What are some drawbacks of giving the threads exclusive access to the TaskList?

  • Operations on the data structure are serialized.
  • Maylimit parallel application performance.

How is Version-1 an improvement?

  • Version-1 has all the same components as Version-0, except it uses a custom-built ThreadSafeOrderedList instead of std::set to record the Tasks for processing.
  • ThreadSafeOrderedList uses fine-grained-locking/hand-over-hand-locking to enable exclusive access of indevidual nodes of the list, instead of the entire data-structure.
  • This will allow multiple threads to Read and Write data at the same time on the same data-structure by reducing the contention for global data structure lock.
  • Ex. Two Writer-Threads can insert Tasks of different time_point value to different locations of the data-structure.

Please look at the inline comments near the code for more detailed discussion of the pros and cons of multiple approaches and some fine details.
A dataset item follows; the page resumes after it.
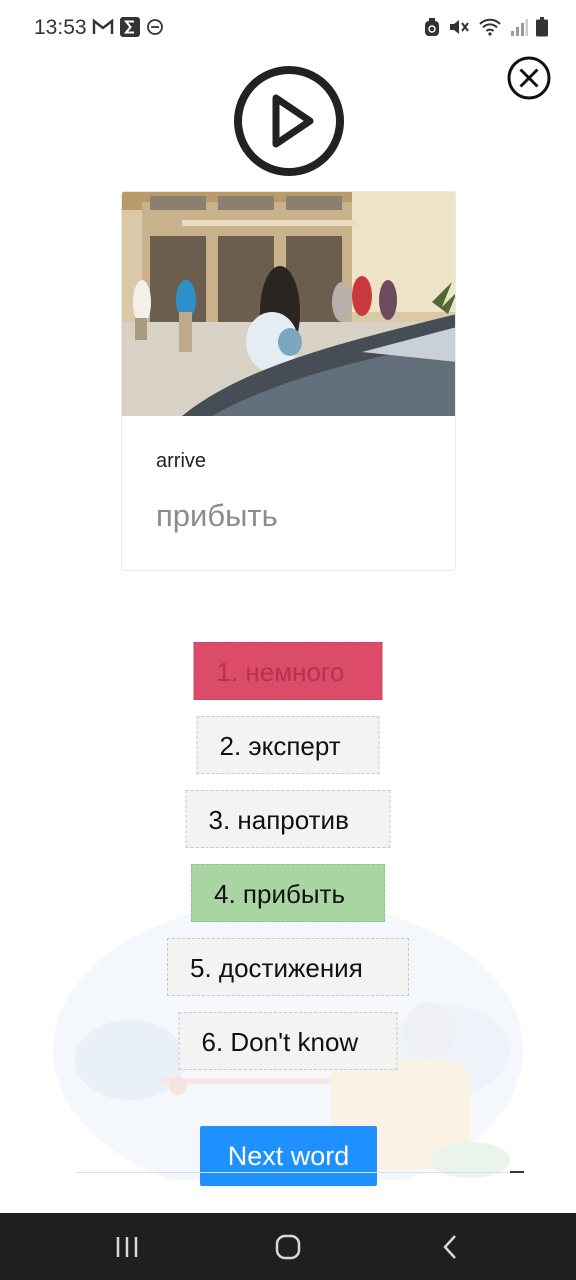 The image size is (576, 1280). I want to click on recent-apps-icon, so click(127, 1247).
How can this design be further improved?

  1. Problem-1: ThreadSafeOrderedList uses dynamic memory allocations to create new Nodes on the List. These Nodes are pop-ed(cleared) by the reader-threads. But, the concept of dynamic-memory-allocation is undeterministic and may cause run-time performance/correctness issues.
    Solution-1: Its ideal to use a statically allocated fixed-block-size(or continuous) memory-pool to use/re-use as a memory reserve for the List nodes. These allocated blocks can then be used long with the placement-new operator or by building a polymorphic_allocator for use within the Data-structure. This memory-pool/free-list must be thread safe(preferably lock-free) for concurrent access from multiple threads.

  2. Both the versions still use locks and mutexes at different capacities. This might cause undeterministic run-time behavior in a resource constrained embedded system environment.
    Solution-2: Its possible to apply advanced lock-free programming techniques to remove/reduce the locking.

How to run the code?

>> cd v0
>> make
>> ./main

>> cd v1
>> make
>> ./main

** Note: I have used std::cout to print to the terminal.